Apesar do movimento de emancipação feminina ter permitido às mulheres uma maior liberdade de actuação e de afirmação, segundo Anthony Giddens (1997:194) existem alguns dados que apontam para facto de as mulheres conseguirem mais facilmente escapar à justiça, já que invocam o “contrato do género”, no qual a mulher é apresentada como um indivíduo inofensivo e

carente de protecção, não se enquadrando no estereótipo de um verdadeiro criminoso51. Em

oposição a esta tese, há quem defenda que a mulher sofre de uma dupla punição perante a Justiça. Segundo esta teoria da “dupla punição”, os tribunais não estão habituados a lidar com mulheres criminosas, muito devido à sua baixa participação nas estatísticas criminais, sendo desta forma vistas e punidas pelo tribunal tanto como criminosas e como afrontando o seu papel na sociedade enquanto mães e esposas, estando inclusive sujeitas a um controlo mais rígido e apertado (INCIARDI, 2002; MAGUIRE, 1997; LEMGRUBER, 2001:374; YOUNG, 1996).

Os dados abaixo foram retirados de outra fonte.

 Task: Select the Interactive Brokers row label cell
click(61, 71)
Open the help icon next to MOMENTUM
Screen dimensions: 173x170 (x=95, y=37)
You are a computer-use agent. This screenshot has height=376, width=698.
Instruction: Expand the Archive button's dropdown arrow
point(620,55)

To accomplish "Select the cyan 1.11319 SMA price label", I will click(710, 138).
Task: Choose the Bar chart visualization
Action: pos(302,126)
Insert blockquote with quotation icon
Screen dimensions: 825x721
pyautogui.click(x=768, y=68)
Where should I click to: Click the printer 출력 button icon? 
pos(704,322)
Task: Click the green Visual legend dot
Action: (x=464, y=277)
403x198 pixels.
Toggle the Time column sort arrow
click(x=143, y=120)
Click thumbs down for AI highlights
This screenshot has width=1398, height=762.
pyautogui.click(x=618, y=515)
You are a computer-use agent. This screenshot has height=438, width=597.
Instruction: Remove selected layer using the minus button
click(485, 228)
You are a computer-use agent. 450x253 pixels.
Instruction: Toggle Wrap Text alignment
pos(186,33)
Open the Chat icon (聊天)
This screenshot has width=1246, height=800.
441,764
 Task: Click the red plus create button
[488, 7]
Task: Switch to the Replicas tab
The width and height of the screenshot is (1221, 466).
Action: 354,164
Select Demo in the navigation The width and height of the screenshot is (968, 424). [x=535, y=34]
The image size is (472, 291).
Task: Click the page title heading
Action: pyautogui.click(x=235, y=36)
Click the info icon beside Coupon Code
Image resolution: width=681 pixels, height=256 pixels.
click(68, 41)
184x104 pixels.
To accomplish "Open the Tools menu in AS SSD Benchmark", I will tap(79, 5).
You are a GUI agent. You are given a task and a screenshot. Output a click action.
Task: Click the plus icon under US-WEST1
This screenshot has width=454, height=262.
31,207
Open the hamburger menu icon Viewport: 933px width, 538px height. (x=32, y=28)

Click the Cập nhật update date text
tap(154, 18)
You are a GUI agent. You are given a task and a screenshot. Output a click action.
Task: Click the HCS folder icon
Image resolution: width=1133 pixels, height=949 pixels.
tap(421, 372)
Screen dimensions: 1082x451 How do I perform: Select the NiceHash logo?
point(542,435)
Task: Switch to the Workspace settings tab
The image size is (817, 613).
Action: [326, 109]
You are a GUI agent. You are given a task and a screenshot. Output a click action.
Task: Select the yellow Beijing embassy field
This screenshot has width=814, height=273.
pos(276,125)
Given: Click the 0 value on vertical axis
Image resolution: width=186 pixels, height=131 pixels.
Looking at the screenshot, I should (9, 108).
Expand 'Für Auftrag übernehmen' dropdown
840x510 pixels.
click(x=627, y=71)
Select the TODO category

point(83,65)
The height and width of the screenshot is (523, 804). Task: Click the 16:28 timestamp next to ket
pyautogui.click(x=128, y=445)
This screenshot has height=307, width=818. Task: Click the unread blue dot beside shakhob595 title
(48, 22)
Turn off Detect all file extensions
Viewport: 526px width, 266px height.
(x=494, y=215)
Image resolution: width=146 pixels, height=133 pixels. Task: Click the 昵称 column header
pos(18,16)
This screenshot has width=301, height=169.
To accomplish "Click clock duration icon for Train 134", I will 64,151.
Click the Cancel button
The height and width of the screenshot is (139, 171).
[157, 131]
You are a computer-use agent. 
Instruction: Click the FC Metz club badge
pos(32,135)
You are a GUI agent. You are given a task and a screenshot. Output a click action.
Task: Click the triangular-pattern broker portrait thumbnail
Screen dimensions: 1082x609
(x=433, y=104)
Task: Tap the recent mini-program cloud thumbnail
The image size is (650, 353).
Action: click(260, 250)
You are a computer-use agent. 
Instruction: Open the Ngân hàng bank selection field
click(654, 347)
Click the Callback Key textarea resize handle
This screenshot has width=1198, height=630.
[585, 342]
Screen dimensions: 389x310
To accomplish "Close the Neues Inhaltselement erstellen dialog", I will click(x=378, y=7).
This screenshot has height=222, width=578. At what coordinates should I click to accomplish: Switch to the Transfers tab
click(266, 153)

Desta forma, ao abordarmos as diferentes teorias/correntes relativas circunstancialismos da participação feminina no fenómeno criminal e as possíveis explicações para um menor envolvimento das mulheres em comportamentos desviantes, facilmente se descortina que as estatísticas oficiais da criminalidade, enquanto fonte de medição da criminalidade, desempenham um papel essencial na fundamentação de inúmeras teorias.

51Os apoiantes desta tese não entendem o sistema judicial como sendo imparcial e neutro, pois a visão estereotipada da mulher irá influenciar as decisões tomadas pela polícia e tribunais (LUCCHINI, 1997). No entanto, um hipotético tratamento diferenciado, isoladamente não poderá explicar tamanha disparidade entre as taxas de criminalidade feminina e masculina.